Même lorsque les personnes savent accéder aux services en ligne, les choses peuvent rapidement très mal tourner. En Suède, un système informatique de mise en relation entre les services de l’agence pour l’emploi et des chômeurs s’est révélé tellement complexe à utiliser que plus de 15 % des décisions prises pour l’accompagnement des demandeurs d’emploi se sont révélés erronées. En 2018, Stockholm a décidé de laisser tomber complètement le logiciel controversé.
Les solutions technologiques sont aussi trop souvent élaborées à la va-vite par des administrations trop désireuses de se montrer à la pointe de l’innovation, regrette Philip Alston. C’est ce qu’ont pu constater, en 2016, près de 40 000 Australiens qui ont reçu des mises en demeures de paiement de dettes erronées calculées par des algorithmes mal programmés. Un vaste scandale qui a débouché sur plusieurs actions collectives en justice contre la société à l’origine du programme de recouvrement de dette.
Menace pour les droits de l’Homme
La tendance des États à sous-traiter certains aspects de leur politique de redistribution des richesses à des entreprises privées est, d’ailleurs, l’un des principaux reproches faits par Philip Aston aux gouvernements. Ces sociétés ont tendance "à imposer des frais supplémentaires et à inciter les contribuables à souscrire à des services connexes payants", note le rapporteur.
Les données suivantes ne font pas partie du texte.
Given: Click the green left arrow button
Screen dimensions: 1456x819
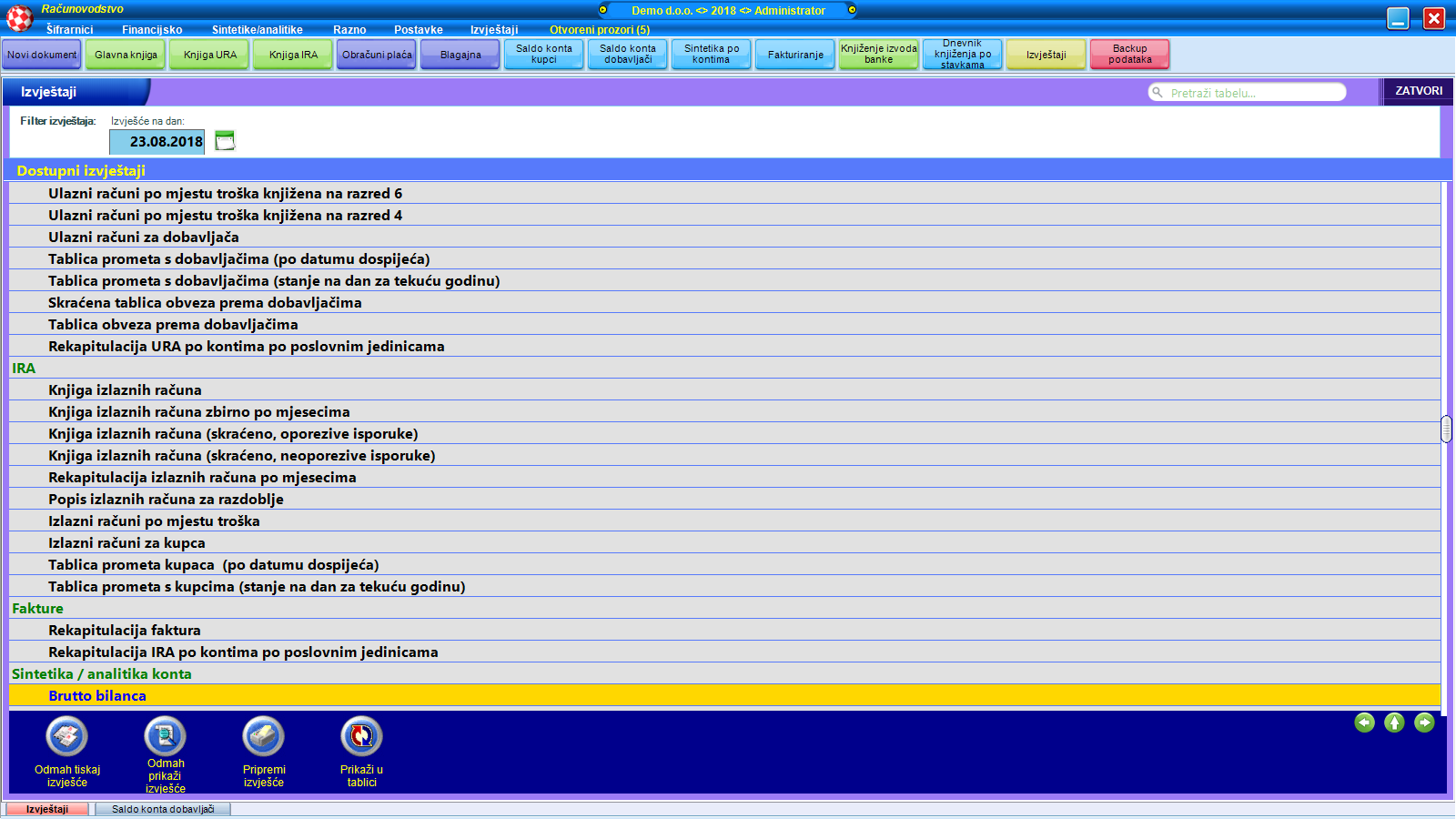Looking at the screenshot, I should (1364, 723).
Entre 2015 et 2018 en Afrique du Sud, une entreprise chargée par l’État d’automatiser la distribution des aides à des personnes handicapées, des retraités, ou encore des familles monoparentales s’est enrichie sur le dos de ces personnes fragiles à grands renforts de frais supplémentaires et en revendant les données personnelles collectées.
Ce recours à des sociétés privées du secteur Tech, dont "les activités sont souvent peu réglementées est aussi particulièrement problématique au regard des droits de l’Homme", prévient le rapporteur spécial. Ces entreprises collectent les données, les mettent à disposition des autorités qui peuvent succomber à la tentation de les utiliser à des fins de surveillance. L’Inde a mis en place, avec l’aide de grands groupes comme le Français Safran, le plus vaste système d’identification biométrique au monde qui a permis d’enregistrer des données de plus d’un milliard d’individus. "Il aurait été utilisé pour harceler des opposants politiques", soutient le rapport.
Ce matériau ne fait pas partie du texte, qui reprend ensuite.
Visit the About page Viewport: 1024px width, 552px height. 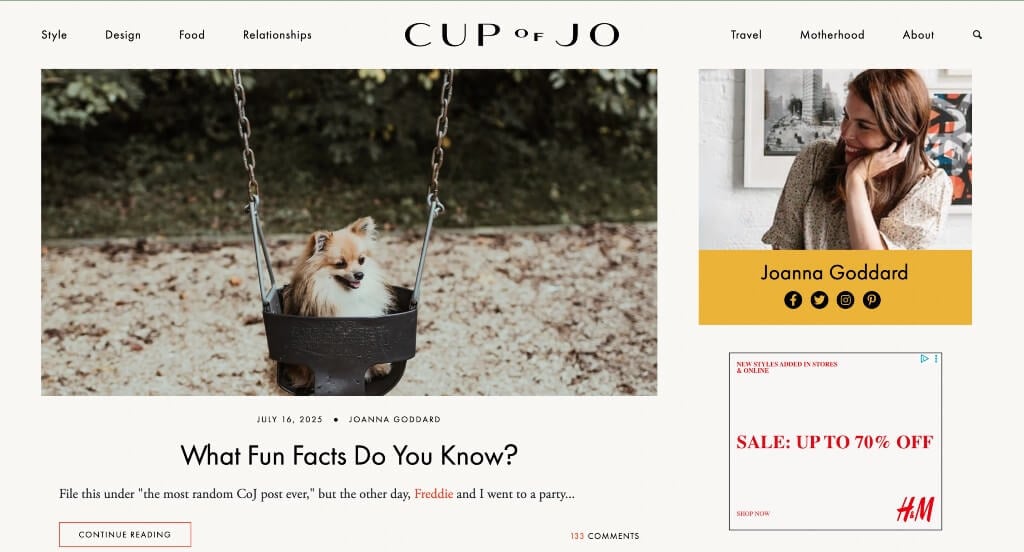click(x=918, y=35)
Et ce ne sont pas les riches qui trinquent. Ils n’ont pas besoin d’avoir recours aux aides publiques, contrairement aux plus démunis qui "sont obligés, dans les faits, de faire le deuil de leur droit à la vie privée en échange de l’accès au soutien financier de l’État", souligne Philip Aston.
Le rapporteur spécial de l’Onu n’en est pas à sa première offensive contre les effets pervers de l’utilisation des nouvelles technologies par l’État providence. Il avait déjà dénoncé ces dérives en 2018, mais en se concentrant sur le cas britannique. Il reconnaît d’ailleurs dans la conclusion de son rapport que c’est devenu l’un de ses principaux chevaux de bataille : "on pourra me reprocher de ne pas être objectif, car je n’évoque pas tous les avantages potentiels du numérique au service de l’État. Mais je laisse ce travail aux fervents militants de la cause technologique, qui sont bien plus nombreux et bruyants que ceux qui appellent à plus de retenue".
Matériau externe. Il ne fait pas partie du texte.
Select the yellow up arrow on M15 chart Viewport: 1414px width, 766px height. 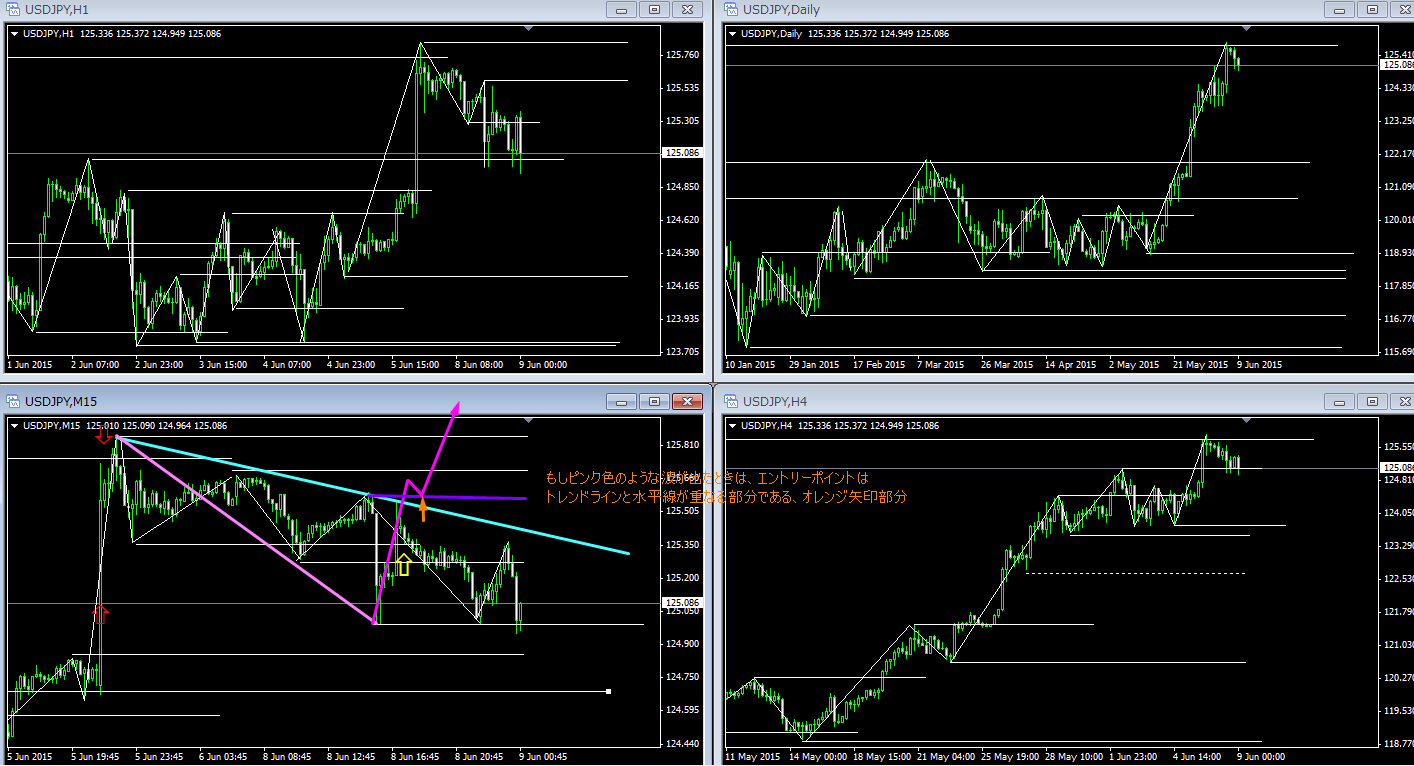(x=403, y=564)
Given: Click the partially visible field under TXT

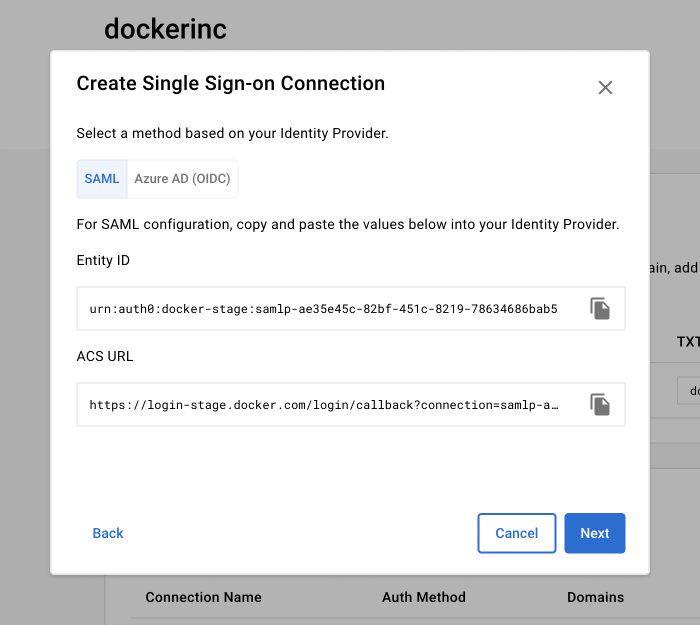Looking at the screenshot, I should click(x=688, y=390).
Pourtant, pour lui, si on ne se penche pas très vite sur les dangers de cette évolution, la société pourrait bien se diviser entre ceux qui pourront "s’offrir des voitures autonomes ou volantes et des assistantes personnelles robotiques", tandis que les plus pauvres seront surveillés et "sanctionnés au moindre faux pas par une administration" dopée à l’intelligence artificielle.